L’exclusivité territoriale en question
EF : Enfin, ça n'a quand même pas si mal marché pour Suzuki.
RB : Le problème est que, avec le règlement actuel, nous avons une exclusivité polluée par le problème de l'étanchéité du réseau. C'est-à-dire qu'avant le 1er octobre 2003, le marché est exclusif à 90 ou 95 %. Cela voulait dire qu'on avait un marché en concurrence intramarque restreinte, pour ne pas dire inexistante. A partir de cette date, l'ensemble des opérateurs, sauf Suzuki et Porsche, ont décidé de faire évoluer leur réseau vers la sélectivité, en supprimant les zones territoriales exclusives et en plaçant leurs réseaux en concurrence intramarque théorique et juridique. Le territoire de tous les contrats de distribution, quelle que soit la marque, c'est l'Europe. Pourquoi le recours à l'exclusivité a-t-il été marginal ? Parce que Monsieur Monti a instauré une dose de poison dans cette exclusivité, en supprimant dans ce cadre le droit de stipuler des clauses d'interdiction de vente à des revendeurs hors réseau dites clauses d'étanchéité. L'exclusivité demeure donc théoriquement possible mais, dans les faits, seul Suzuki a décidé d'y recourir. Pour autant personne ne s'est amusé à vendre des Suzuki, sans avoir le panneau. Parce qu'entre un droit et la possibilité d'en user librement, il y a souvent cette espèce de cadre feutré des relations entre une marque et son distributeur…

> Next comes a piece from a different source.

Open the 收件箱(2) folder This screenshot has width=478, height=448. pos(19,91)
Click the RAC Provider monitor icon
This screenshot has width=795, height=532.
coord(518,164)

PC : Justement, il y a un gentlemen's agreement entre distributeur et constructeur qui consiste à dire, pour le moment, tu ne profites pas des clauses, on ne viendra pas t'embêter. Si tu profites des clauses…
OL : A l'apparition de cette clause, un constructeur avec lequel je travaille a dit, de façon très officielle à son réseau, durant une assemblée de concessionnaires, "le premier qui va s'installer sans mon autorisation, où que ce soit en Europe, je le prendrai comme une déclaration de guerre, et quel que soit le prix, je le tuerai". Cela a obligatoirement limité l'usage de cette clause. Je ne crois pas qu'on ait un intérêt à être en guerre avec les constructeurs, mais au contraire en harmonie. Mais pour avoir cette relation harmonieuse, il faut une relation plus équilibrée que ce qu'elle n'est aujourd'hui.
OG : J'ai l'impression que le système s'est autorégulé. Je n'ai pas vraiment le sentiment que les constructeurs aient eu la volonté de faire obstacle à cette clause de façon plus ou moins sournoise, mais au contraire qu'elle existait sans toutefois être vraiment utilisée. Notamment parce que ce n'est pas toujours évident de la mettre en application, dans les grandes agglomérations à cause des coûts de l'immobilier élevés.
LFK : Quand vous avez des réseaux multimarques avec des distributeurs qui se croisent, il s'opère, en effet, une sorte d'autorégulation. Car les distributeurs sont forcément vigilants sur ce qu'il se passe sur leur territoire. Si un distributeur Kia met des véhicules sur un site d'une autre marque en face d'un distributeur agréé, il nous appellera dans la seconde qui suit pour nous le signifier. D'ailleurs, avant de nous appeler, il contactera l'autre concessionnaire pour lui dire sa façon de penser. Donc la régulation s'est faite par les constructeurs évidemment, mais aussi par les réseaux de distribution.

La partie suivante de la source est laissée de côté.